See Section 9.5 for information on the C off_t limitations, resolved in OpenVMS V7.3-1 and later and in ECO kits available for specific OpenVMS releases. The use of a longword for off_t restricts applications using native C I/O to file sizes of two gigabytes or less, or these applications must use native RMS or XQP calls for specific operations.

10.23 Status of Programming Tools on OpenVMS VAX?

DECthreads V7.3 and the HP C compiler (also known as Compaq C and DEC C) V6.4 are presently expected to be the last updates and the last releases of these development packages for use on OpenVMS VAX. The run-time support for both DECthreads (CMA$RTL) and for C (DECC$CRTL) will continue to be maintained, and will continue to be available on OpenVMS VAX. The VAX C V3.2 compiler is the final VAX C compiler release for OpenVMS VAX, and the VAX C Run-Time Library (VAXCRTL) will also continue to be available.

New development and new features and product enhancements continue for the OpenVMS Alpha and the OpenVMS IA-64 DECthreads and C compilers.

10.24 Choosing a Version Number for Application Code?

One of the common rules-of-thumb used for choosing a displayed version number string for a new version of a layered product or an application, its implications, and its expected effects on client applications and users, follows:

  • No functional and no application-visible changes, bugfixes only---the edit number is incremented. These tend to be very small, very isolated, or ECO-level changes. These can also be distributions for specific hardware configurations or platforms, as is the case with an OpenVMS Limited Hardware Release (LHR). Application rebuilds are not expected, and there is an assumption that general user-provided application-related regression testing will not be required.
  • Minimal functional and very few user-visible changes---the maintenance number is incremented. These tend to be very small or even ECO-level changes, though somewhat larger than an edit-level change. Application rebuilds are not expected, and there is an assumption that user-provided application-related regression testing will not be required.
  • Various small and upward-compatible functional changes---the minor version number is incremented. The changes are user-visible, and are intended to be user-visible. Application rebuilds are not expected. Some application programmers may choose to perform regression tests.
  • Large and/or potentially incompatible changes---the major version number is incremented. Some applications might need to be rebuilt. Various application programmers will choose to perform regression tests of their respective applications.

For additional version-numbering materials and for information on assigning module generation numbers, please see the OpenVMS (POLYCENTER) Software Product Installation Utility---variously refered to by acronyms including PCSI and SPIA---reference manual available within the OpenVMS documentation set.

Of course, all of this is obviously subject to interpretation, particularly around the distinction between large and small changes and such. The scale of the application is also a factor, as larger and more complex applications will tend toward smaller increments and will tend to see the maintenance number incremented, while new releases of smaller applications will tend to see the minor version incremented somewhat more frequently.

The goal of all this is to provide a guide to relative scale of changes and the associated effort involved in an upgrade for the user and/or for the application programmer.

10.25 Selecting a Process Dump Directory?

Tasks to carry out —
1. Reproduce the OpenVMS text between "Of course, all" and "Process Dump Directory?", inclusive.
2. Translate this sentence from the OpenVMS text into Spanish: "The changes are user-visible, and are intended to be user-visible."
The items after the OpenVMS text are separate material.

Information shown —

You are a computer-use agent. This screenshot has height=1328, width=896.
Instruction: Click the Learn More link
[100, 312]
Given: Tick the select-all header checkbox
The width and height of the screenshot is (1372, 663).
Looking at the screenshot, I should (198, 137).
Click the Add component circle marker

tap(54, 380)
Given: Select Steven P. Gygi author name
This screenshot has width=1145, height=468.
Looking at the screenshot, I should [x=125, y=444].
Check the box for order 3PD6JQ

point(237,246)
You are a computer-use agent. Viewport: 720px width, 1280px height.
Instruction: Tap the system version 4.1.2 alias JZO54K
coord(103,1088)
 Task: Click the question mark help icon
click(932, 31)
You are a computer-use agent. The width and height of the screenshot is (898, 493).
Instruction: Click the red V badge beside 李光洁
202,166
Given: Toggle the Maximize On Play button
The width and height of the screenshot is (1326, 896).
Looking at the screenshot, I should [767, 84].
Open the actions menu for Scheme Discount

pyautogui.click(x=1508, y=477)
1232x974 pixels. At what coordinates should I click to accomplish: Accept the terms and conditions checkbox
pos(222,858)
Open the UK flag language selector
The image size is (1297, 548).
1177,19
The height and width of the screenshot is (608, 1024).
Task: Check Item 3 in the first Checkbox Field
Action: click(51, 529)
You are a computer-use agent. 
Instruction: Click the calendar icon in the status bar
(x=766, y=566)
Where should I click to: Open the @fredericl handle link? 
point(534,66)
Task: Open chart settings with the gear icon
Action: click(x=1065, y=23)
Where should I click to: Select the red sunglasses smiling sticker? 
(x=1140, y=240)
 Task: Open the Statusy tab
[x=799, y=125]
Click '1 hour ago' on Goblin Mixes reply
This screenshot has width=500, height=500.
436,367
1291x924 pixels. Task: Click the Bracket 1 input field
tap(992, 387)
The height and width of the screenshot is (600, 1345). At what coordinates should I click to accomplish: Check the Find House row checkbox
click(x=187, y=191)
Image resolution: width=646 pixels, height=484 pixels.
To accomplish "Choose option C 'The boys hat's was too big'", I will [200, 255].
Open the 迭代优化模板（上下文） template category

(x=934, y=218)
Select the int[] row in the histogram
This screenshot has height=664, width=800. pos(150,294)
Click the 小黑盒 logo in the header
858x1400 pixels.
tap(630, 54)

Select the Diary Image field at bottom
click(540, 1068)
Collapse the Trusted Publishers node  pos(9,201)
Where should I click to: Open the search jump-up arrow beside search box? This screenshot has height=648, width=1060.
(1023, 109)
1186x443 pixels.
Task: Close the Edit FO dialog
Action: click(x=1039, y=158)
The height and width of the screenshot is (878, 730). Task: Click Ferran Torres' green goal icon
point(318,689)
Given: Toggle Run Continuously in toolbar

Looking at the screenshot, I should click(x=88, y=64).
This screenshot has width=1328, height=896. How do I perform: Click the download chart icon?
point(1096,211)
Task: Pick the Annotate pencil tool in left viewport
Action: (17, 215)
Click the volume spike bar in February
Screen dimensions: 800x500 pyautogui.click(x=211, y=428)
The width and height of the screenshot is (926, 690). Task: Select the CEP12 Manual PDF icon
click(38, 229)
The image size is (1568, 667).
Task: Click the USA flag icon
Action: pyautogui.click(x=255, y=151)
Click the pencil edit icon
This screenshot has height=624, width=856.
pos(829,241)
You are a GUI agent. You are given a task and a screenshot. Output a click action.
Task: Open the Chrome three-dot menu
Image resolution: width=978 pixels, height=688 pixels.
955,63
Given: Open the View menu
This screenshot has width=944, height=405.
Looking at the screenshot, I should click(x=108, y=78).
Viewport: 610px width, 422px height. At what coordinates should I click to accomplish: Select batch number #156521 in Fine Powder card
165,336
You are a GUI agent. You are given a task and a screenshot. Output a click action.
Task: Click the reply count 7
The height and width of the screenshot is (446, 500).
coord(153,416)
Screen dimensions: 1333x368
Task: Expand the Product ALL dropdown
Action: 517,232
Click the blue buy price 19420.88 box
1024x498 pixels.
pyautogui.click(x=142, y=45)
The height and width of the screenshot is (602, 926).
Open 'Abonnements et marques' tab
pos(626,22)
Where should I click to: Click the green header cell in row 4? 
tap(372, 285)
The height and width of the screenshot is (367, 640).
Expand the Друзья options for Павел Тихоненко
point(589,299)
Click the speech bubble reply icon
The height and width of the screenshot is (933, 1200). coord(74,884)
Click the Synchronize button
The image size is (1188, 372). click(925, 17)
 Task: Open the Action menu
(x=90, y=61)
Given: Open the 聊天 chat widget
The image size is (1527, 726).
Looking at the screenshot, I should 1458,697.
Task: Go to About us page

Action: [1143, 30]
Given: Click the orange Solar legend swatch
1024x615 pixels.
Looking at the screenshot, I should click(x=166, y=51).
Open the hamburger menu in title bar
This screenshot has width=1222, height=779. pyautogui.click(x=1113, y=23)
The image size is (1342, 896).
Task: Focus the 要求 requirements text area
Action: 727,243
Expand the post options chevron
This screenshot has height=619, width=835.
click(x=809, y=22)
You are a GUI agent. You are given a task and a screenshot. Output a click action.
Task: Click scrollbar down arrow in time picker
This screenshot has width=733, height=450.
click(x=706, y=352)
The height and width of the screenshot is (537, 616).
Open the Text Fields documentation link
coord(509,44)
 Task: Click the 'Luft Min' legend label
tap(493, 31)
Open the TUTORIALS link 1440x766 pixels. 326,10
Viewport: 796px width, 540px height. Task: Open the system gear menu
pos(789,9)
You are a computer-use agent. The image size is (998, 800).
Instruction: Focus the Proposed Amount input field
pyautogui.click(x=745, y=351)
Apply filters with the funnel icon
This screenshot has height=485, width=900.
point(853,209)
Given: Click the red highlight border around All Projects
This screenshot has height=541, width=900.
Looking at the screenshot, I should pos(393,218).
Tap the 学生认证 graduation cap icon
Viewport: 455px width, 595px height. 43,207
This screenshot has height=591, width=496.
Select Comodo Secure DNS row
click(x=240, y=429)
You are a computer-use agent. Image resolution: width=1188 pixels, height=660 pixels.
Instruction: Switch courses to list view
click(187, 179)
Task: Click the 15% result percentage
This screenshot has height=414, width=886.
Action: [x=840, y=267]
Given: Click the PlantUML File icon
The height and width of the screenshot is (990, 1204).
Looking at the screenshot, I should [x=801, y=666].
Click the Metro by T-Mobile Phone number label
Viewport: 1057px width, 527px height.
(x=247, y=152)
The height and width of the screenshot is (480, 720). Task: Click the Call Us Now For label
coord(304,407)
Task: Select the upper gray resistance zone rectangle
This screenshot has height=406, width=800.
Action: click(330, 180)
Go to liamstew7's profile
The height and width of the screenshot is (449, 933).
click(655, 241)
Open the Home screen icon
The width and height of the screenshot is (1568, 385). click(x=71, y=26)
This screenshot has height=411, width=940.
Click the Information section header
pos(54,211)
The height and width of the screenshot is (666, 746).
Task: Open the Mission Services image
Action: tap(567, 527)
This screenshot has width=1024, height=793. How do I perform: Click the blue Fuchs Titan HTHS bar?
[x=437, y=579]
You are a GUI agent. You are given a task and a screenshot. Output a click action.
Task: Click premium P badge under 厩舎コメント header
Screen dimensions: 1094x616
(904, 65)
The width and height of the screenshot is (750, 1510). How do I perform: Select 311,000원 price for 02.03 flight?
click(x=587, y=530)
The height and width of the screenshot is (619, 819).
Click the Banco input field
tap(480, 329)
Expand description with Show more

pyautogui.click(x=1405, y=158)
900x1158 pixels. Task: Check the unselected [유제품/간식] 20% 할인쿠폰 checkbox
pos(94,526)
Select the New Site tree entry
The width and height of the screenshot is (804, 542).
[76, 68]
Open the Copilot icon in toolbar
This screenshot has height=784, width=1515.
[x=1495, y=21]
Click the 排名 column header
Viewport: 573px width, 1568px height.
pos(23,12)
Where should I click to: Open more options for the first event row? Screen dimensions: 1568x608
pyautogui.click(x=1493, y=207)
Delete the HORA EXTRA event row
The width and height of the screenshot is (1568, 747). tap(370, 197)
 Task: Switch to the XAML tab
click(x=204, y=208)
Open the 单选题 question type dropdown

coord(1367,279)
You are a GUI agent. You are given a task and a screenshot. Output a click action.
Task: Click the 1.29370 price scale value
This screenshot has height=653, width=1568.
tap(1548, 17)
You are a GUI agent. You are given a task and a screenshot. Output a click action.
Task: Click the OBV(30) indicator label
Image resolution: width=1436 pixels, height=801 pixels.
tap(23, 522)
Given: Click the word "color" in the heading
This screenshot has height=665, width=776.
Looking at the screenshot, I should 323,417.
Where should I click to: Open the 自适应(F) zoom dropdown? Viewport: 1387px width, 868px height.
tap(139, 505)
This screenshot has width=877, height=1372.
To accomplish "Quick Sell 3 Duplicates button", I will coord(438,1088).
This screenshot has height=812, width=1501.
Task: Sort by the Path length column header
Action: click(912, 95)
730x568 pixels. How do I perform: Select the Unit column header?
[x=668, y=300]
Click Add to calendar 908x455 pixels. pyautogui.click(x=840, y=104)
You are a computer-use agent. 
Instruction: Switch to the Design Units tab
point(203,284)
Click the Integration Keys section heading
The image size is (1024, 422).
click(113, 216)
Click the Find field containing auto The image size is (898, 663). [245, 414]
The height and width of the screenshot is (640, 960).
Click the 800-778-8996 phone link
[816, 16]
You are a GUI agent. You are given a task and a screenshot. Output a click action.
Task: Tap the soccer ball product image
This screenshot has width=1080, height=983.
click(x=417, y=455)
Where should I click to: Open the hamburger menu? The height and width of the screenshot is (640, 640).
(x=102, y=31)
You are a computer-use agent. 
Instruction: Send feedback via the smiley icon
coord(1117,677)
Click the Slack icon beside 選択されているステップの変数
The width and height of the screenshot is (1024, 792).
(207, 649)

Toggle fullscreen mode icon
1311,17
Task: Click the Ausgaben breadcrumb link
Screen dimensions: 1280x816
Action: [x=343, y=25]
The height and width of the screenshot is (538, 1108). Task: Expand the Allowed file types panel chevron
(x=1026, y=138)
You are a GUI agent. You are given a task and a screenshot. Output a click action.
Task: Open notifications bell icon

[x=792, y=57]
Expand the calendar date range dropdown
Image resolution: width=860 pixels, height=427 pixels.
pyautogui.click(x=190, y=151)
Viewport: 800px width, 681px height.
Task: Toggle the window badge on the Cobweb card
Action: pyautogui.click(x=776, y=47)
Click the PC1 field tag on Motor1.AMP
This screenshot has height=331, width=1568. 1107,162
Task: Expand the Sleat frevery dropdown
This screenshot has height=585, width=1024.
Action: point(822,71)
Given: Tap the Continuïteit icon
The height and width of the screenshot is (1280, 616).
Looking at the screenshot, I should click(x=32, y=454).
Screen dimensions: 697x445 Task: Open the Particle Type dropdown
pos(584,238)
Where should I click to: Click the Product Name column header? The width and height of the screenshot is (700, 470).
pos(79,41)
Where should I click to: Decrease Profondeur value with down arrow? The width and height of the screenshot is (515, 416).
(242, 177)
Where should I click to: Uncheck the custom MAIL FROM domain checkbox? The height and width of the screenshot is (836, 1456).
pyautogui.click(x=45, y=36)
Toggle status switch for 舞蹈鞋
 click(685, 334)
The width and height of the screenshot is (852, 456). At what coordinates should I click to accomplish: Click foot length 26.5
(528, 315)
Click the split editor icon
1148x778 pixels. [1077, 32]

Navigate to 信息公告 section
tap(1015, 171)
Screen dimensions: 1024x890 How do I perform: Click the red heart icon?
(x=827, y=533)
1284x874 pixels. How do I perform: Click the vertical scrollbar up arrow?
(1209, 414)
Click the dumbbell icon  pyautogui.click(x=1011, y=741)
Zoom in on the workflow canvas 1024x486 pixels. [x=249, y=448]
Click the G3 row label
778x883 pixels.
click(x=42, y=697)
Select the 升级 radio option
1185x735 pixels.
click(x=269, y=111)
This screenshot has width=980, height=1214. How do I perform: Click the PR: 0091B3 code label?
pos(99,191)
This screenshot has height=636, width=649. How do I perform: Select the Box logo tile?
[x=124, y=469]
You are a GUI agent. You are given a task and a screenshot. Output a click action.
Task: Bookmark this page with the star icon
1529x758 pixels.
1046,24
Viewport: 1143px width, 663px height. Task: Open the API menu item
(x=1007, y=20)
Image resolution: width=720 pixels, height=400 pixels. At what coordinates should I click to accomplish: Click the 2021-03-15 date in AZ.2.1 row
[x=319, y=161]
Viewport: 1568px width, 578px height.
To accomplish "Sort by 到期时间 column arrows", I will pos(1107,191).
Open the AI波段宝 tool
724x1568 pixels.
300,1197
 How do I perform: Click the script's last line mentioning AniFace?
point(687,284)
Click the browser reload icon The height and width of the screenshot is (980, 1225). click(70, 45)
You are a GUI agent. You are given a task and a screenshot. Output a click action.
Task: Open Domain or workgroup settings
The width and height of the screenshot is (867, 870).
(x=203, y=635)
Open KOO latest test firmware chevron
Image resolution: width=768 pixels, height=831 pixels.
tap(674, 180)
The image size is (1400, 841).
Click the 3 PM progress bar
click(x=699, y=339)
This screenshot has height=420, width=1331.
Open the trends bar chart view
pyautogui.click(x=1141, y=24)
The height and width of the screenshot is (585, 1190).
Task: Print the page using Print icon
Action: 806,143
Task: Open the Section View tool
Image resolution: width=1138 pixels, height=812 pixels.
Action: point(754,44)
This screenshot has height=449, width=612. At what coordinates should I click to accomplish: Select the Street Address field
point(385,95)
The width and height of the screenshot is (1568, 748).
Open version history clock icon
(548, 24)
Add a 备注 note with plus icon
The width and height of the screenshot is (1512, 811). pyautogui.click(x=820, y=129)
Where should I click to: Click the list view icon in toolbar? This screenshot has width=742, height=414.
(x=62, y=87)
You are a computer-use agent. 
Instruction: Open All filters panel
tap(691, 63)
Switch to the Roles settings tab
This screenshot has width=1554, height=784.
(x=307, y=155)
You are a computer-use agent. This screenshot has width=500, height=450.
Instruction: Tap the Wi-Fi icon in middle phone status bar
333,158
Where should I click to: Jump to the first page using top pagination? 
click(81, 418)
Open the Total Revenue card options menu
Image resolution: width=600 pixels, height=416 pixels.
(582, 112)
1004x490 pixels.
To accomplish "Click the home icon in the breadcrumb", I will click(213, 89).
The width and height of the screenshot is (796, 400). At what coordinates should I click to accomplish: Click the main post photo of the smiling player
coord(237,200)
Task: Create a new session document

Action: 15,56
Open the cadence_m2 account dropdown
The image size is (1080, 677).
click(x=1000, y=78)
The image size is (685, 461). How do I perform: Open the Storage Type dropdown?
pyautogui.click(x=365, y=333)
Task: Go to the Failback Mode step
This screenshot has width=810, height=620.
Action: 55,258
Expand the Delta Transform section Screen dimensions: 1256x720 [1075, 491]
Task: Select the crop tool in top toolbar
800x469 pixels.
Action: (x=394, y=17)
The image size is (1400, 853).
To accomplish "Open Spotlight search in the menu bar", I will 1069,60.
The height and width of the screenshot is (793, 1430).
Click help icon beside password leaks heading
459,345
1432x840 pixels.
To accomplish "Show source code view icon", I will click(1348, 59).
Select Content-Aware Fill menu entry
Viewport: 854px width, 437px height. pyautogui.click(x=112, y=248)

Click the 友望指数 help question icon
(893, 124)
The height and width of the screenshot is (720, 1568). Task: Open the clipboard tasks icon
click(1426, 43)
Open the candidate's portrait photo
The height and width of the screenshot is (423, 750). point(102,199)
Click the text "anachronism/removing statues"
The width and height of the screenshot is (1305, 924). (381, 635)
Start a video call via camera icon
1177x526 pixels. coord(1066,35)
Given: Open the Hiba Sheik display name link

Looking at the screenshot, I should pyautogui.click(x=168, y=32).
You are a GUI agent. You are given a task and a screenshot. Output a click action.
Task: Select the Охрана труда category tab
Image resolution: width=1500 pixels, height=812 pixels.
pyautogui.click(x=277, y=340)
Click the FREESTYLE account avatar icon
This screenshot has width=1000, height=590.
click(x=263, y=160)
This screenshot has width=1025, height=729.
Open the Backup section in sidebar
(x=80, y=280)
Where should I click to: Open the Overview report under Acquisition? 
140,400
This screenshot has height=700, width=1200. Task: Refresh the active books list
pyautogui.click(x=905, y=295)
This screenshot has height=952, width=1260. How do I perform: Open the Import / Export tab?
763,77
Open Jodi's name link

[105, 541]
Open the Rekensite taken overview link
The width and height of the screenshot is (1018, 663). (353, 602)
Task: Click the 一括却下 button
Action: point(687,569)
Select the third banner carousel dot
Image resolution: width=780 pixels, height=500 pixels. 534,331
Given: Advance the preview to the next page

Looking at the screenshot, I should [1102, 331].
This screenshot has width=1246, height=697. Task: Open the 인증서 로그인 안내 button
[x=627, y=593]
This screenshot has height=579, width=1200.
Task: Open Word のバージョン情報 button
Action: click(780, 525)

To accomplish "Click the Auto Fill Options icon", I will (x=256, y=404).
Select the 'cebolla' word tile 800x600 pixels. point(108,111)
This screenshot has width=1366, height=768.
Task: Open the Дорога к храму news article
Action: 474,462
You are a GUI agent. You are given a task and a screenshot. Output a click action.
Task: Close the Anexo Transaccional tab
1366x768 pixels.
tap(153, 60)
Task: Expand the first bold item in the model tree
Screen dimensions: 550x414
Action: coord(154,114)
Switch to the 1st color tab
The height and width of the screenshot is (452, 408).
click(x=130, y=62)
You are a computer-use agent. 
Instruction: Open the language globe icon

Activity answers —
1.
Of course, all of this is obviously subject to interpretation, particularly around the distinction between large and small changes and such. The scale of the application is also a factor, as larger and more complex applications will tend toward smaller increments and will tend to see the maintenance number incremented, while new releases of smaller applications will tend to see the minor version incremented somewhat more frequently.

The goal of all this is to provide a guide to relative scale of changes and the associated effort involved in an upgrade for the user and/or for the application programmer.

10.25 Selecting a Process Dump Directory?

2. Los cambios son visibles para el usuario, y están pensados para ser visibles para el usuario.